*Assignment*: Please keep pictures out and return the lines below exactly, from the one holding "Select the May 22 date label" through the last, both included.

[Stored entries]
------------------------------------------------------------------------
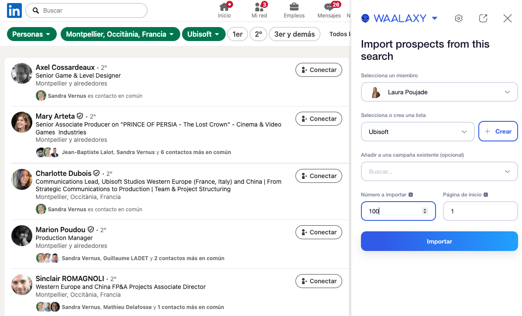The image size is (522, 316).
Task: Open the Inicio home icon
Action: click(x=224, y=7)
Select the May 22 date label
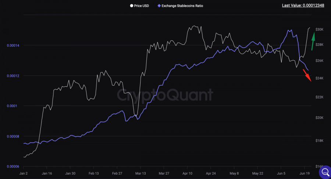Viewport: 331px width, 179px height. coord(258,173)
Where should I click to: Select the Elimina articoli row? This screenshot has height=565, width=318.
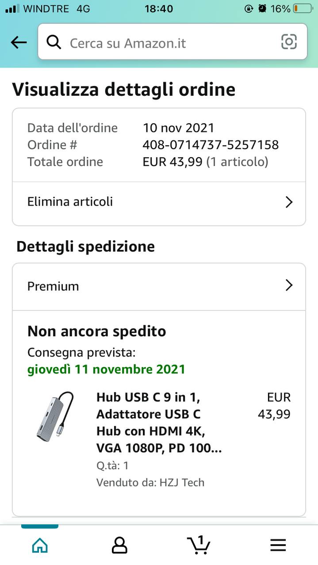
------------------------------------------------------------------------
*Task answer*:
Select the May 22 date label
Viewport: 331px width, 179px height. coord(258,173)
Where should I click to: Select the Elimina articoli row? This screenshot has height=565, width=318.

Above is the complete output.